* [Stated goal]: Count the lines in the data below that contain the string "width". Reply with the number alone.

* [Records shown]:
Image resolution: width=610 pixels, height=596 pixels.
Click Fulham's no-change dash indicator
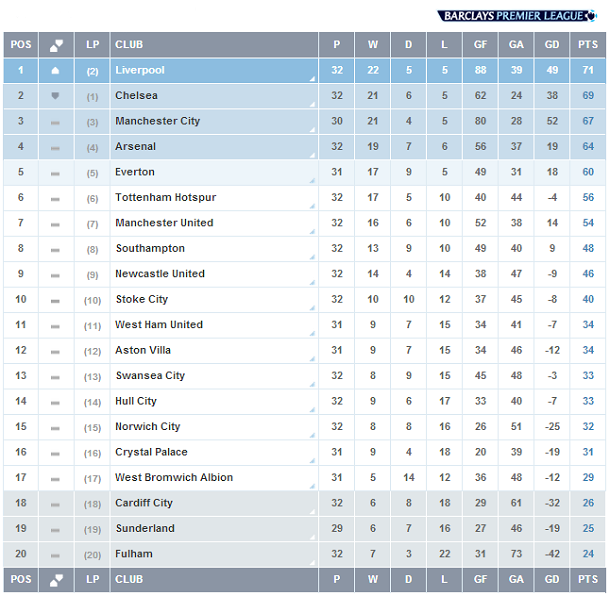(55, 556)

--

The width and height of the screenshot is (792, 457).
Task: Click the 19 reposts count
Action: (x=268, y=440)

* [The solution]: 2